=== Begin Enclosure ===

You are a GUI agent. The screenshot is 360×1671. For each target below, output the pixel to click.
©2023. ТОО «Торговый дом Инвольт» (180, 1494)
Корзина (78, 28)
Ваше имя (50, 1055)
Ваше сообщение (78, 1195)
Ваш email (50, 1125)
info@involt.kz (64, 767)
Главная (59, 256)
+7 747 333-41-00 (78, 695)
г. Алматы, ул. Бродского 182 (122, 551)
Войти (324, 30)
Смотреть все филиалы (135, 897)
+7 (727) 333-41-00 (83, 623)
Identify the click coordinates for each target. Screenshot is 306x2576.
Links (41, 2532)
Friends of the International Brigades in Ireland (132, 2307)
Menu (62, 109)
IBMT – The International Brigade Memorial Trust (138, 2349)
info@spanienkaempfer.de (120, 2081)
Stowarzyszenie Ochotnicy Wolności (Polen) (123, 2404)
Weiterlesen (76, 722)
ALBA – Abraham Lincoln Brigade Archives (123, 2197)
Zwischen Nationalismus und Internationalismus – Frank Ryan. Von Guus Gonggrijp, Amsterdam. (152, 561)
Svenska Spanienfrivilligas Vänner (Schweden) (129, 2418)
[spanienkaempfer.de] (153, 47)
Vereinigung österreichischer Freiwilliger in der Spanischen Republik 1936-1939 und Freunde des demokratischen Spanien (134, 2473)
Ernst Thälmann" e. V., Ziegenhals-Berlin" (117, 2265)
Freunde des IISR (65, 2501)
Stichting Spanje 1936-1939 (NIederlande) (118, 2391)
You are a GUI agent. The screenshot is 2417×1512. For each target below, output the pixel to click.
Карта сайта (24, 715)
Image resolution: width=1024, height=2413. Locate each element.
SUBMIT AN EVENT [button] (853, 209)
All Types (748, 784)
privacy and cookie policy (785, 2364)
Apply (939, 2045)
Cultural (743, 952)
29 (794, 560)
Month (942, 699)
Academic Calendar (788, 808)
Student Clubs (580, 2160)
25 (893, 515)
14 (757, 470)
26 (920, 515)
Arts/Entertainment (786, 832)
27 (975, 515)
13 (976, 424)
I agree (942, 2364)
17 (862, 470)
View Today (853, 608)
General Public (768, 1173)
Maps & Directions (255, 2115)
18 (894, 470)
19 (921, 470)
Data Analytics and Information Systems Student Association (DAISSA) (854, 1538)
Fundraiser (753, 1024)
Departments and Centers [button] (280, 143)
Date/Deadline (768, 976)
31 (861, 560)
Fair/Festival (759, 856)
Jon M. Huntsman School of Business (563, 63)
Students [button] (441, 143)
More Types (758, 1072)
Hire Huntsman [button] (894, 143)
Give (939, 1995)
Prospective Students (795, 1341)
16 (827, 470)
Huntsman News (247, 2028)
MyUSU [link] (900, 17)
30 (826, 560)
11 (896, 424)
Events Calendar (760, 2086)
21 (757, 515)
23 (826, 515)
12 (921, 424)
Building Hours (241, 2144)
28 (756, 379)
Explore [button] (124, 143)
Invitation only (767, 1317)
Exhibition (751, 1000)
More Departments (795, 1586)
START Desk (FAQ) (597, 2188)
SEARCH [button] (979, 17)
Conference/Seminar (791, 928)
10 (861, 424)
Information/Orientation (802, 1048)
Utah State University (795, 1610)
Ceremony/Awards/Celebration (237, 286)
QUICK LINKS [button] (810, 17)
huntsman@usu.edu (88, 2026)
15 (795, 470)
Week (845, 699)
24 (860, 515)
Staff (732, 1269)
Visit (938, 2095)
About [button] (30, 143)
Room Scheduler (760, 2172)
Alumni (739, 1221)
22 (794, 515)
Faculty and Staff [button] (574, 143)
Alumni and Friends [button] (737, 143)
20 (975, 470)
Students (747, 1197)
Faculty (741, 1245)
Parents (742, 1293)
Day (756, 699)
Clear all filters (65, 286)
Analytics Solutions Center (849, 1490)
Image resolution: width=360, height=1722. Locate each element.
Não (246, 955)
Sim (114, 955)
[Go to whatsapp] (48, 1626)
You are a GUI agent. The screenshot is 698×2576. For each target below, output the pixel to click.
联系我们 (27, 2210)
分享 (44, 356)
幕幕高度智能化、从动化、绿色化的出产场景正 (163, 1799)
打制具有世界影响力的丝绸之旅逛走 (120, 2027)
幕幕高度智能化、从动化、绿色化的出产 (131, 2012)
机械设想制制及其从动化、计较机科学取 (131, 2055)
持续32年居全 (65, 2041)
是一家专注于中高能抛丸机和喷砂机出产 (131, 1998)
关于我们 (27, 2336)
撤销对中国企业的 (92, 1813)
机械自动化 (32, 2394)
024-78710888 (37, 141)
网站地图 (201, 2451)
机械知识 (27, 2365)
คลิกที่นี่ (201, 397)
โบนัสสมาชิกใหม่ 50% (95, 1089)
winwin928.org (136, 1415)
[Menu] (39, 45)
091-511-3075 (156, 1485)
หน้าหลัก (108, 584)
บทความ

=== End Enclosure ===

:: What you have to do ::
Copy the lines above exactly, beginning at the line that has "11 (896, 424)" and stopping after the line that has "[Menu] (39, 45)", and omit the rest.

:: Solution to this exercise ::
11 (896, 424)
Events Calendar (760, 2086)
21 (757, 515)
23 (826, 515)
12 (921, 424)
Building Hours (241, 2144)
28 (756, 379)
Explore [button] (124, 143)
Invitation only (767, 1317)
Exhibition (751, 1000)
More Departments (795, 1586)
START Desk (FAQ) (597, 2188)
SEARCH [button] (979, 17)
Conference/Seminar (791, 928)
10 (861, 424)
Information/Orientation (802, 1048)
Utah State University (795, 1610)
Ceremony/Awards/Celebration (237, 286)
QUICK LINKS [button] (810, 17)
huntsman@usu.edu (88, 2026)
15 (795, 470)
Week (845, 699)
24 (860, 515)
Staff (732, 1269)
Visit (938, 2095)
About [button] (30, 143)
Room Scheduler (760, 2172)
Alumni (739, 1221)
22 (794, 515)
Faculty and Staff [button] (574, 143)
Alumni and Friends [button] (737, 143)
20 (975, 470)
Students (747, 1197)
Faculty (741, 1245)
Parents (742, 1293)
Day (756, 699)
Clear all filters (65, 286)
Analytics Solutions Center (849, 1490)
Image resolution: width=360, height=1722. Locate each element.
Não (246, 955)
Sim (114, 955)
[Go to whatsapp] (48, 1626)
You are a GUI agent. The screenshot is 698×2576. For each target below, output the pixel to click.
联系我们 (27, 2210)
分享 (44, 356)
幕幕高度智能化、从动化、绿色化的出产场景正 (163, 1799)
打制具有世界影响力的丝绸之旅逛走 (120, 2027)
幕幕高度智能化、从动化、绿色化的出产 (131, 2012)
机械设想制制及其从动化、计较机科学取 (131, 2055)
持续32年居全 (65, 2041)
是一家专注于中高能抛丸机和喷砂机出产 (131, 1998)
关于我们 (27, 2336)
撤销对中国企业的 (92, 1813)
机械自动化 (32, 2394)
024-78710888 (37, 141)
网站地图 (201, 2451)
机械知识 (27, 2365)
คลิกที่นี่ (201, 397)
โบนัสสมาชิกใหม่ 50% (95, 1089)
winwin928.org (136, 1415)
[Menu] (39, 45)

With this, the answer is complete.